» Aim of the exercise: Copies of all lines containing the string "Patrulha" are needed from the data below.

» Material provided:
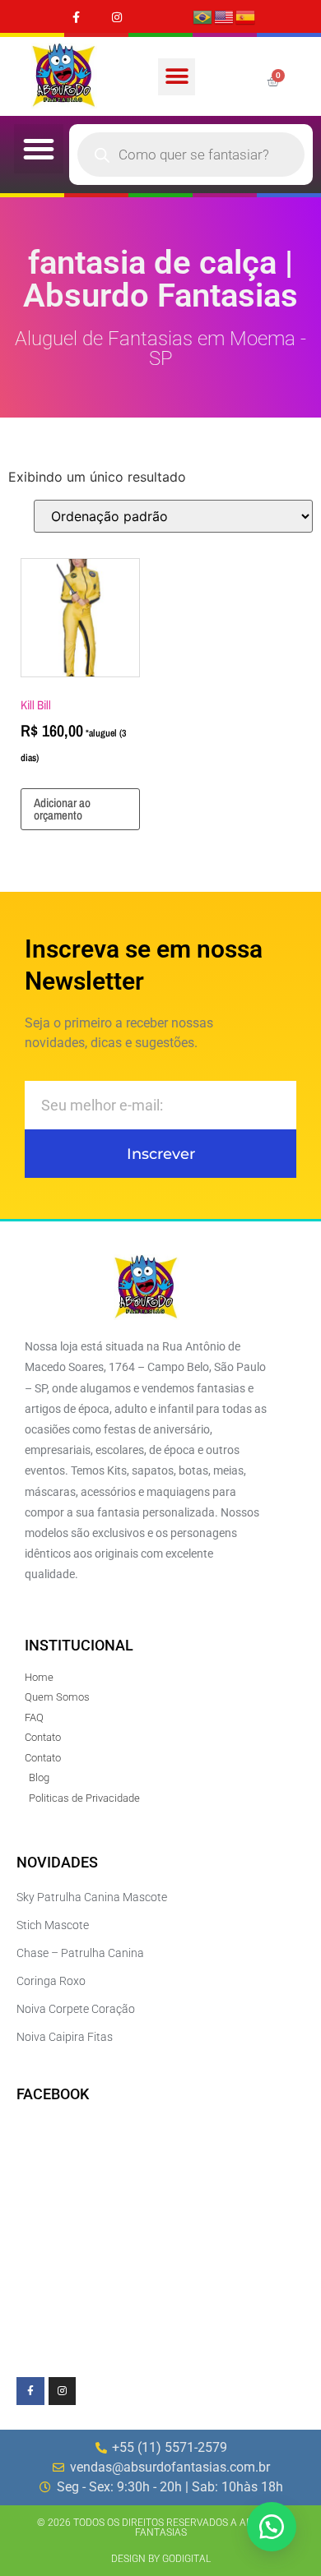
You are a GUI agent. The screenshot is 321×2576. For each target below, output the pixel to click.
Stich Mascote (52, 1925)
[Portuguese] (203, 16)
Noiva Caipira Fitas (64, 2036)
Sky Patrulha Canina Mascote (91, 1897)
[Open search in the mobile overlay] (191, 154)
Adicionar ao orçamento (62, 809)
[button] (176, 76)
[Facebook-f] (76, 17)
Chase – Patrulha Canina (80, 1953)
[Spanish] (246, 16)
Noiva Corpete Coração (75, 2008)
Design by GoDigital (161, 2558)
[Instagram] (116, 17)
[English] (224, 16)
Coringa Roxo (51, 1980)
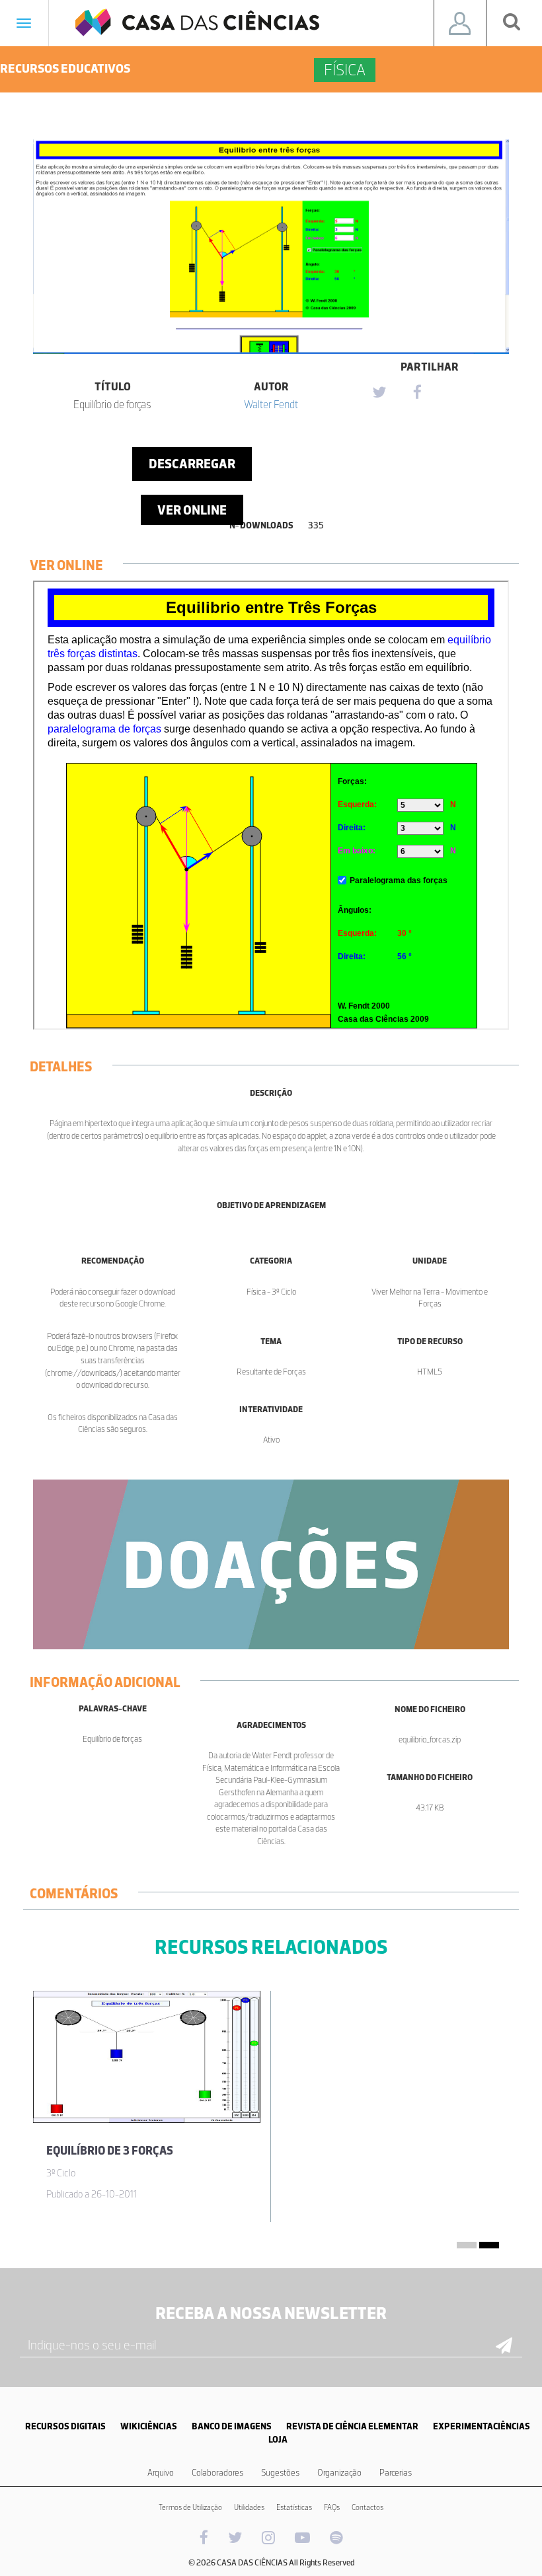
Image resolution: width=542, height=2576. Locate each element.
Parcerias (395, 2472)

» Result of this task:
Sky Patrulha Canina Mascote (91, 1897)
Chase – Patrulha Canina (80, 1953)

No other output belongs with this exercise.